CBSL which resumed open market operations (OMO) in order to mop up excess liquidity from the market after a lapse of 11 months on Monday drew in Rs. 20.7 billion on Tuesday as opposed to a fractional Rs. 129 million the previous day Monday.
The market on Monday demanded a 7.20% interest from CBSL, but CBSL took only an infinitesimal amount at 7.08% giving an indication to banks that their OMO rate is 7.08% and not more than that. The banks got the message and the following day Tuesday asked for that rate and got it from CBSL, he said. Otherwise they would have had to bank their excess liquidity under CBSL’s overnight repo rate is which is a low 7%, he said. CBSL’s repo window took in Rs. 10.8 billion worth of excess liquidity on Tuesday as opposed to Rs. 39.4 billion the previous day (see also page 39).
Meanwhile the repo auction at 7.08% the following day Wednesday absorbed Rs. 27.1 billion worth of excess liquidity from the market, while the standing facility at eight basis points less, at 7%, took in a mere Rs. 2.4 billion. On Thursday the repo auction took Rs. 22,369 million while the standing facility Rs. 3,702 million. On Friday CBSL’s repo absorbed Rs. 26.071 billion and the standing facility none.
The source said that CBSL which previously lowered its one year Treasury (T) Bill rate administratively from 7.35% to 7.25% (it went up by one basis point after stagnating at 7.25% for several weeks at the September 14 auction), may now have to allow that rate to again go upto the 7.35% in the light of the OMO auction rate going at 7.08%.**
Meanwhile a CBSL source expected pressure on the ER to diminish towards the year end due to remittance inflows on account of the season coupled with tourism receipts.
A commercial banking source however said that there were more outflows than inflows at Friday’s trading, but market’s excess liquidity had put a cap on pressure for a rate rise, he said.
*It has since been depreciated by 20 Sri Lanka cents (SLc), first by 10 SLc to Rs. 110/20 on Wednesday, followed by a similar depreciation to Rs. 110.30 the following day Thursday.

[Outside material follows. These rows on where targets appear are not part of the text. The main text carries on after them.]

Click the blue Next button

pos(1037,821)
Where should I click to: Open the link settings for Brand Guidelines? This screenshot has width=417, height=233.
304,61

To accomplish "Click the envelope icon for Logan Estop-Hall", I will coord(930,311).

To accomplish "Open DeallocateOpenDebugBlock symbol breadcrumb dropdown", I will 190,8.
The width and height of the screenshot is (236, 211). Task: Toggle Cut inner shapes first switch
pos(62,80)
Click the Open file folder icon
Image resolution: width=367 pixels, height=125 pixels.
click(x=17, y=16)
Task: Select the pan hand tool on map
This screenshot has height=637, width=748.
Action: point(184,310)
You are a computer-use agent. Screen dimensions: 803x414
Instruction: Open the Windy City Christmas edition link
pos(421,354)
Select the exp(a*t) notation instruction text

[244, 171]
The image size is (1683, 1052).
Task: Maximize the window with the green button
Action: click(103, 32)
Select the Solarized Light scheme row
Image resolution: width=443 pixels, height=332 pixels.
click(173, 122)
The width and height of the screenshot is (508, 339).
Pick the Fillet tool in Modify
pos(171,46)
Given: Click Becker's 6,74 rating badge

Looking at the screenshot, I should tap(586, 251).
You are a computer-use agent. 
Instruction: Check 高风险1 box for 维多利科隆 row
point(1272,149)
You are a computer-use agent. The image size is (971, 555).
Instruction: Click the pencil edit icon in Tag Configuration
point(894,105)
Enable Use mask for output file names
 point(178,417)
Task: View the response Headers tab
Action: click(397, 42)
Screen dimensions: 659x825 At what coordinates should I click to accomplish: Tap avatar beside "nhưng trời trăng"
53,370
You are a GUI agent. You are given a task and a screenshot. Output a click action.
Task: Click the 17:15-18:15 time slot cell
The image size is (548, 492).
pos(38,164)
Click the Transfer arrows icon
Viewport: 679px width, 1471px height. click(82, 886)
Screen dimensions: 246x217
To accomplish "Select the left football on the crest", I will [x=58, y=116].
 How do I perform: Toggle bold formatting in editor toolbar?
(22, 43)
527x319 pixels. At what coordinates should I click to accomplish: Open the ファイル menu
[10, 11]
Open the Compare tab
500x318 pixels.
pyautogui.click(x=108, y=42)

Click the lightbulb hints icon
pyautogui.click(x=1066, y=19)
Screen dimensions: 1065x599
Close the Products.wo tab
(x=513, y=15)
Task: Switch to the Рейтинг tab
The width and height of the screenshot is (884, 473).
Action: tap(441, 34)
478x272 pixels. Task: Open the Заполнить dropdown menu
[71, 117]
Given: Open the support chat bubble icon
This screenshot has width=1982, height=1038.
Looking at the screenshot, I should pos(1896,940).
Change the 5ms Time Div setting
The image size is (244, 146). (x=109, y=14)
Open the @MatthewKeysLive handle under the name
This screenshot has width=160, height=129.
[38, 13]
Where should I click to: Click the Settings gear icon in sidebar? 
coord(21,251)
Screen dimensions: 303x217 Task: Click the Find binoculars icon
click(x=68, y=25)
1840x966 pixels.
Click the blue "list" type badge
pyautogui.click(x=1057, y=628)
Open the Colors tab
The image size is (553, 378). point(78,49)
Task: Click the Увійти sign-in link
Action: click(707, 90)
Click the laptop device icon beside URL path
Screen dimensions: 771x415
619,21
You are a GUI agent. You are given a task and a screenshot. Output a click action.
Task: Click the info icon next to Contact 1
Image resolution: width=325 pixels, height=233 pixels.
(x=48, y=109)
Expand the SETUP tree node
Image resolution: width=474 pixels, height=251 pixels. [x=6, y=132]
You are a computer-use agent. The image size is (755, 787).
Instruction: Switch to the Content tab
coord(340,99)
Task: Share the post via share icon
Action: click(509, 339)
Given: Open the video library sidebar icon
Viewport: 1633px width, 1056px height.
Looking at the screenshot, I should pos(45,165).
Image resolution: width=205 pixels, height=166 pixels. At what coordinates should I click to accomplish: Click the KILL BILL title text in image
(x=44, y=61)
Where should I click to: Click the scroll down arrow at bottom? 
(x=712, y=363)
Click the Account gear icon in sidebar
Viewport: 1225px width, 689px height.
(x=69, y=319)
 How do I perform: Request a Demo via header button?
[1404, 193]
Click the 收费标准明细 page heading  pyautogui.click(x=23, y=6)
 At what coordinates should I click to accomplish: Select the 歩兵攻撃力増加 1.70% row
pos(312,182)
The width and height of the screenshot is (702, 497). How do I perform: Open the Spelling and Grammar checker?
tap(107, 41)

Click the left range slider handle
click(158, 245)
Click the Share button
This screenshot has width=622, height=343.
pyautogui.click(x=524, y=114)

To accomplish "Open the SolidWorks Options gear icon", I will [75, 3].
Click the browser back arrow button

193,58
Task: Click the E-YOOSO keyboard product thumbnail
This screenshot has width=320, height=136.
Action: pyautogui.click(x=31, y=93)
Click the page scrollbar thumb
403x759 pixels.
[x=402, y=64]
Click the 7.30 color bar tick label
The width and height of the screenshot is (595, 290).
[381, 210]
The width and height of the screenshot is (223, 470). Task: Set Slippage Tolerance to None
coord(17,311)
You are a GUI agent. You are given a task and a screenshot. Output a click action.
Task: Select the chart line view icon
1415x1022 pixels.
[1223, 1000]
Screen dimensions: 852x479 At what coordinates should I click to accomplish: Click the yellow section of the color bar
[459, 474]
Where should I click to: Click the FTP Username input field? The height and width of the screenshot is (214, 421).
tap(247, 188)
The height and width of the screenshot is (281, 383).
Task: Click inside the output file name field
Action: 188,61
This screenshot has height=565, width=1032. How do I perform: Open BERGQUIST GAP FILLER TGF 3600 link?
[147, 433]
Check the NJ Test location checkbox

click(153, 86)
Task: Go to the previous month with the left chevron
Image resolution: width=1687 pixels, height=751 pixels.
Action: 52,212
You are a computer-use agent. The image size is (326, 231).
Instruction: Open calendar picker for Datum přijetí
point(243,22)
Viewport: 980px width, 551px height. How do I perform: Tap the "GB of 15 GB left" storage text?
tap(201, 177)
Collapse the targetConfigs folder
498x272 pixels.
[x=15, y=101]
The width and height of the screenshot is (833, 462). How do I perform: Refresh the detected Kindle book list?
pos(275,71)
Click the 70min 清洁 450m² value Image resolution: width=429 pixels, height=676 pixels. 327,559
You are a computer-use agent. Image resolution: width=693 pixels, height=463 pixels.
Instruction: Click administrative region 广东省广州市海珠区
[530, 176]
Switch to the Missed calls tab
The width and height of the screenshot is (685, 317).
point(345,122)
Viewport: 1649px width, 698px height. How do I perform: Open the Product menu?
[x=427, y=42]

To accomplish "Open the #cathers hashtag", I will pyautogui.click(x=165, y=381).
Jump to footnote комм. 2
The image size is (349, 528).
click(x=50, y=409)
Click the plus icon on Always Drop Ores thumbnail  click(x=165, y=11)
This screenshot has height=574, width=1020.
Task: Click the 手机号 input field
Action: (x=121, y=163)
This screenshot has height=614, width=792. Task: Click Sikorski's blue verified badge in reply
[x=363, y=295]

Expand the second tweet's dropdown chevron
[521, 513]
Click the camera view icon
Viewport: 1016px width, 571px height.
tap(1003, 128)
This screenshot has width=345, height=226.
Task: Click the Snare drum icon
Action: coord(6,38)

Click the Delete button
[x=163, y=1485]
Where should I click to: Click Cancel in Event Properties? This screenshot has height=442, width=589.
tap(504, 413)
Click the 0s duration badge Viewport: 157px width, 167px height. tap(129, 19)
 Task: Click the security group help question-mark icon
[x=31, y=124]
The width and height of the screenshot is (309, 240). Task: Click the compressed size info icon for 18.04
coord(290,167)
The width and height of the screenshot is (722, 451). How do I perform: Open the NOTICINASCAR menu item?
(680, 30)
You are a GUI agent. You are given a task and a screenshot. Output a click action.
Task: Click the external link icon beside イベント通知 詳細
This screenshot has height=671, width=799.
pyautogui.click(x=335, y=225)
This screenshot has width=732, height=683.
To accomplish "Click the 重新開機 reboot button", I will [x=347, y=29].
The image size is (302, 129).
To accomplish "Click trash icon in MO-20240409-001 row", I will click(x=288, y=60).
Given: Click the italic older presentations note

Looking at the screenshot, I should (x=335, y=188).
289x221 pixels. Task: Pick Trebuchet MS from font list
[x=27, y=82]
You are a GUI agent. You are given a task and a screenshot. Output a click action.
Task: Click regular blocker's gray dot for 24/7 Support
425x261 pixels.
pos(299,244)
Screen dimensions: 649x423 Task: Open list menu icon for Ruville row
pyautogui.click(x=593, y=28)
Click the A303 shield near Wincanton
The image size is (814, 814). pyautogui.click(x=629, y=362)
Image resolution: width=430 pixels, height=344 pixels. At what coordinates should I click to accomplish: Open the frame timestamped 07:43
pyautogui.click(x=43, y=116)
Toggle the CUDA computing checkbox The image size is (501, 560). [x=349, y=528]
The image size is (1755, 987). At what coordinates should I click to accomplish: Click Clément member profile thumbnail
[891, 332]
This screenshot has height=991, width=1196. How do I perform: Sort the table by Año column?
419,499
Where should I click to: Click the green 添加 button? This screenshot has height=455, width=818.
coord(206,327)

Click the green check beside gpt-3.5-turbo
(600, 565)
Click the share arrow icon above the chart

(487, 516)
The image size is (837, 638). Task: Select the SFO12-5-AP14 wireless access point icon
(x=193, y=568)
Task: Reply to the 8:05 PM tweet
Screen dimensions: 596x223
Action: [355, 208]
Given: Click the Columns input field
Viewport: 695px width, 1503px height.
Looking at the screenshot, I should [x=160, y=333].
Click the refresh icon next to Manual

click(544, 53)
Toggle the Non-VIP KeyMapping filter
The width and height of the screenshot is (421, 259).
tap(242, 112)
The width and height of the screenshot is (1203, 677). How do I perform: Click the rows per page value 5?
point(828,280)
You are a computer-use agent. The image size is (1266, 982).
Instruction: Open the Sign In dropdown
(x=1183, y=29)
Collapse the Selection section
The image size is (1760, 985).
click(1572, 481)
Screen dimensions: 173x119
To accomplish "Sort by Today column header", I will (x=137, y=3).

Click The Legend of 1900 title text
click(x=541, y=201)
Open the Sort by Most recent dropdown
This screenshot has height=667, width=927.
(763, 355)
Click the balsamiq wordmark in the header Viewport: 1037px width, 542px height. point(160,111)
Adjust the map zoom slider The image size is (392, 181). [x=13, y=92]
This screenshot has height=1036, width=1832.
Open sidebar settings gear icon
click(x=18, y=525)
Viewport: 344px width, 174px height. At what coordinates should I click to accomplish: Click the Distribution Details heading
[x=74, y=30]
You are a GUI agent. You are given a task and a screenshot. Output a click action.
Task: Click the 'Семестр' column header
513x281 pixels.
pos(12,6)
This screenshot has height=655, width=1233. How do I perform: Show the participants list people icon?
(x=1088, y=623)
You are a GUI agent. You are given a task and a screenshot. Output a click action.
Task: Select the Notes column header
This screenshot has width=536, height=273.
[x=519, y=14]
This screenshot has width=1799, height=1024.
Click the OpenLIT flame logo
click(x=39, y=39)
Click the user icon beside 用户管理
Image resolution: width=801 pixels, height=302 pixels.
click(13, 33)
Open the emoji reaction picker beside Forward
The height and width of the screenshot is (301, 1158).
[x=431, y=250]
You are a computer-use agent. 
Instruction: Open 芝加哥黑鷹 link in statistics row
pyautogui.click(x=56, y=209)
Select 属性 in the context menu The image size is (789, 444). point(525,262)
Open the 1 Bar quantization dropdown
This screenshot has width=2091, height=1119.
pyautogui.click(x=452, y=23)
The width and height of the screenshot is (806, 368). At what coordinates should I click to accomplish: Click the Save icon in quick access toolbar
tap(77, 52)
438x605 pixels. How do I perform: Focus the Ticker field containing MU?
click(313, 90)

** At Wednesday’s primary T bill auction the 364 day tenure (one year) went up by four basis points (bps) to 7.30%, while the 91 and 182 days went up by three and two bps to 7.14% and 7.22% respectively. In secondary market T Bond trading, T bonds of three, four and five year tenures went up by 10 bps each to 8.20%, 8.65% and 8.80% respectively, with these yields holding on the following day Thursday.